Senate bill 1140, the “Safe Highways and Infrastructure

Preservation Act.”

 

S.1140 would:

·       Extend the 80,000-pound truck weight limit on interstates to the entire 156,000-mile National Highway System (NHS).

·       Cap the length of truck trailers to 53 feet.

·       Extend the current freeze of longer combination vehicles (LCV’s) – long double and triple trailer trucks – to the entire National Highway System (NHS).

·       Freeze grandfather claims and close loopholes that allow trucks to operate at weights exceeding federal limits.

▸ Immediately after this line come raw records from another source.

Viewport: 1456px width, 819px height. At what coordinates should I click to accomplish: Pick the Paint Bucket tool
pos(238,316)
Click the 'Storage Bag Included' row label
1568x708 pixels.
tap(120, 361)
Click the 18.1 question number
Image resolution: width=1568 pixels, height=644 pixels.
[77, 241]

·       Provided guidelines to strengthen weight enforcement, by requiring the Federal Highway Administration (FHWA) to develop a model fine schedule designed to recover, as fully as possible, all costs of overweight operations and to act as an effective deterrent.

 

Specific sections of highway where higher limits are already permitted would be exempt from the weight limit freeze in S.1140, however this exemption applies only to existing weight exemptions that were in legal operation as of June 1, 2003.  This could keep West Virginia from legally allowing heavier coal trucks on our roads.  The West Virginia legislature passed SB 583 during the 2003 regular session, establishing a coal resource transportation system to allow trucks hauling coal to carry up to 126,000 pounds.  SB 583 is to go into effect on July 1, 2003.

 

Senator Rockefeller serves on the Senate Commerce Committee, which will be considering this legislation on Thursday, June 19.  Please write and fax (or e-mail) a letter to Senator Rockefeller today and ask him to oppose increased coal truck weights.

 

Address your letter to:          The Honorable John D. Rockefeller

United States Senate

Washington, DC 20510

 

Fax your letter to (202) 224-7665 or e-mail senator@rockefeller.senate.gov

  

The Problem with Heavier Trucks

 

Heavier trucks pose unacceptable safety risks.

 

  • Heavier trucks will have braking problems. In trucks whose brakes are not properly adjusted, stopping distances increase with truck weight. Heavier trucks are more likely to suffer brake failure and runaway crashes.  Roadside inspections have found that 25% or more of trucks on the road today have brakes that are dangerously out of adjustment.

 

  • Even going uphill, heavy trucks are dangerous.  Because they are forced to slow down, the extreme speed differential between them and passenger cars increases the likelihood of collisions.

 

  • Heavier trucks will tend to have a higher center of gravity because the extra weight is typically stacked vertically.  Raising the center of gravity increases the risk of rollovers.

 

·        According to the University of Michigan Transportation Research Institute (UMTRI), there is a strong statistical link between higher weights and a greater risk of fatalities. As weights up from 65,000 to 80,000 pounds, the risk of an accident involving a fatality goes up 50% (US DOT Comprehensive Truck Size and Weight Study, Phase I, Working Paper 1 &2, 1997, p. 37).

 

Heavier trucks tear up our roads and bridges and taxpayers foot the bill

 

·        Raising truck weights threatens our bridges, many of which are already in bad shape and in need of repair. Nearly 25% of our bridges in West Virginia are structurally deficient or structurally obsolete (US DOT National Bridge Inventory, 2000 data).

 

·        A 2002 study on coal transport released by the West Virginia Department of Transportation (WVDOT) estimated it would cost a minimum of $2.8 billion dollars to upgrade and repair 2,684 miles of coal haul roads to minimum federal standards.

 

·        Allowing bigger trucks will worsen an already severe problem with deteriorating crowded highways.  According to the US Department of Transportation’s (USDOT) “2002 Status Report of the Nation’s Surface Transportation System,” $1.518 trillion will be required over the next twenty years just to maintain the existing condition of our roads and bridges.  Changes in trucks size and weight policy could have a major impact on pavement quality and performance, accelerating damage to our roads and bridges and driving those costs even higher.

 

·        The USDOT “Highway Cost Allocation Study” found that bigger trucks do not pay their fair share of highway maintenance costs.  A 90,000-pound six-axle tractor trailer truck covers only 60% of its costs, while a 100,000-pound six-axle tractor trailer truck pays 40%.